EXERCISE DESCRIPTION: Repeat nothing but the lines below running from the one containing "Given: Play the animation" to the one containing "1050x592 pixels.". Keep both end lines.

[[ DATA SHOWN open ]]

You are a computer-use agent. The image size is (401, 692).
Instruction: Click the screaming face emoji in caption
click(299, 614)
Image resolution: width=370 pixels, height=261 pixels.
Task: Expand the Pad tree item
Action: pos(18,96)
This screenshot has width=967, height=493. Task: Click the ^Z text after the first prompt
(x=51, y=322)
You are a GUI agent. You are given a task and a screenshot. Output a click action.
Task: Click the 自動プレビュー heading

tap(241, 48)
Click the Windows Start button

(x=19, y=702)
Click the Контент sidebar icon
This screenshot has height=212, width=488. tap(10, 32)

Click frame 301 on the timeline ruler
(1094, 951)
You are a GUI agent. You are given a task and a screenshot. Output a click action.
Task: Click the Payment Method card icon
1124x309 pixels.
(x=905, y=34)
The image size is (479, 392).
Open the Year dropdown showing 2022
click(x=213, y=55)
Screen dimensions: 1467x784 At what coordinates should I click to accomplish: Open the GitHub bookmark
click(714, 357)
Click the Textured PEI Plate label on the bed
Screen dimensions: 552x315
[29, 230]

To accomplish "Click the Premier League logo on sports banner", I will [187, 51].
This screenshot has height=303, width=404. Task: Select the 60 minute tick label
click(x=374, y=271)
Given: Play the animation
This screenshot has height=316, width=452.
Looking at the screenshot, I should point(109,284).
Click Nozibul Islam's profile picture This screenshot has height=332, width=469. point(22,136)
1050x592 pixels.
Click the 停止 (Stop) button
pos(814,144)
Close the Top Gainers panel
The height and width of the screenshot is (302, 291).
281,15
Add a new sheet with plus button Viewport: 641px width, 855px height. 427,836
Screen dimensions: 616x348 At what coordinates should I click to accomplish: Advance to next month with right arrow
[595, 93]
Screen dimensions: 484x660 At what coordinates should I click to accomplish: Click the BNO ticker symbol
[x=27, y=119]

[[ DATA SHOWN closed ]]

EXERCISE RESULT:
Given: Play the animation
This screenshot has height=316, width=452.
Looking at the screenshot, I should point(109,284).
Click Nozibul Islam's profile picture This screenshot has height=332, width=469. point(22,136)
1050x592 pixels.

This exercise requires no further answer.